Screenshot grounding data
-.-.-
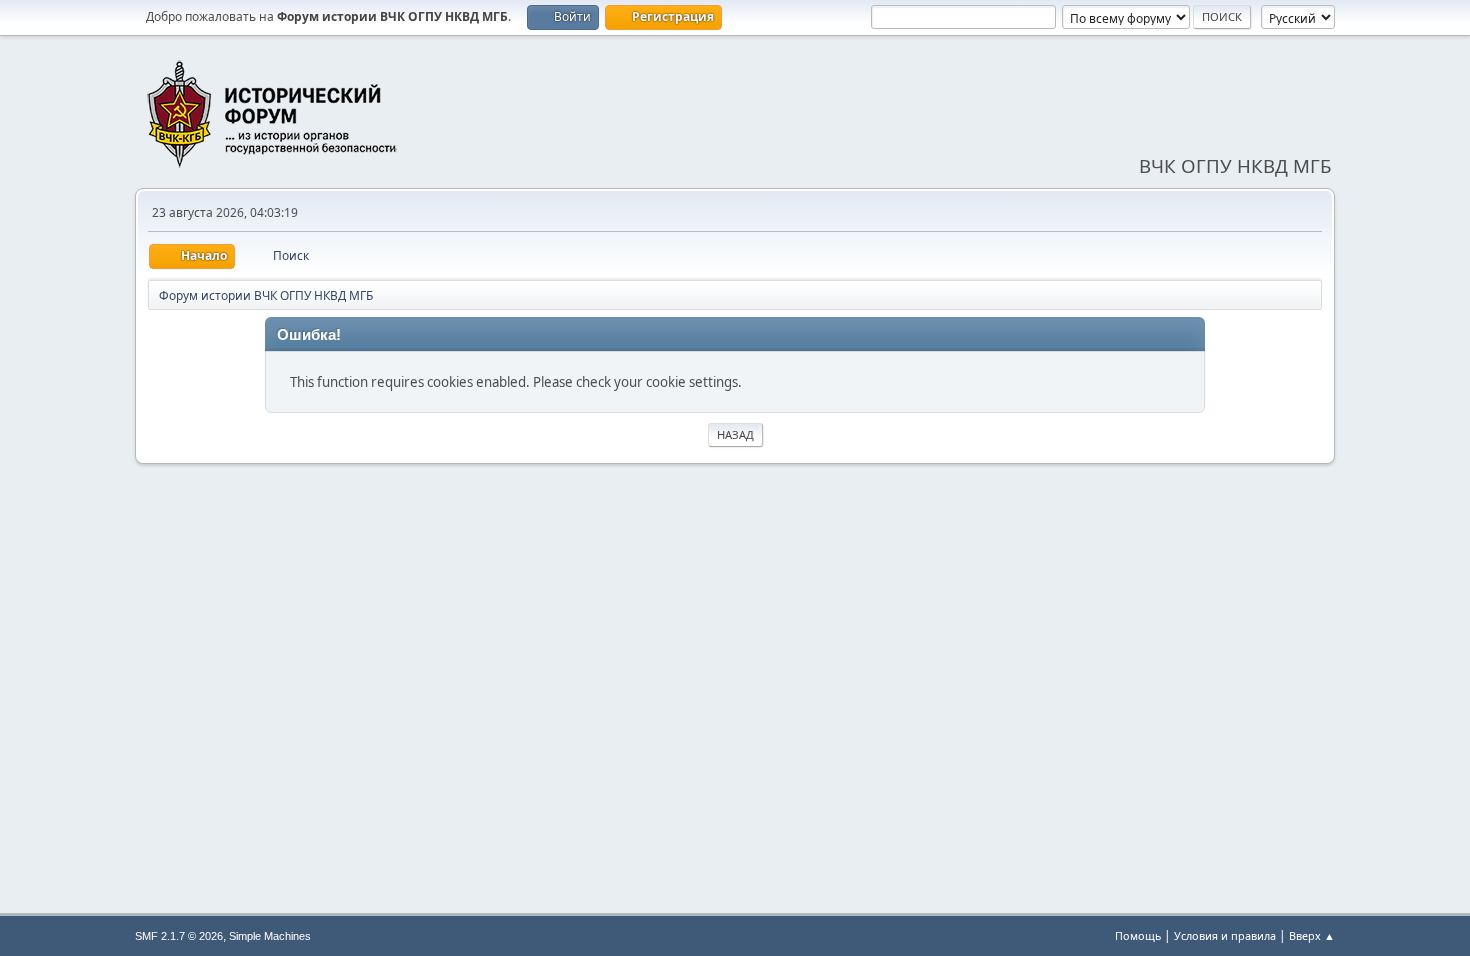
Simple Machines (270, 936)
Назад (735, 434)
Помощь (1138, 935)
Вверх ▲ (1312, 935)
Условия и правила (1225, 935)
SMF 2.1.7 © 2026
-.-.-
# EXERCISE BRIEF
Please transcribe all of the records above exactly, leaving out any pictures.

# RESULT
Simple Machines (270, 936)
Назад (735, 434)
Помощь (1138, 935)
Вверх ▲ (1312, 935)
Условия и правила (1225, 935)
SMF 2.1.7 © 2026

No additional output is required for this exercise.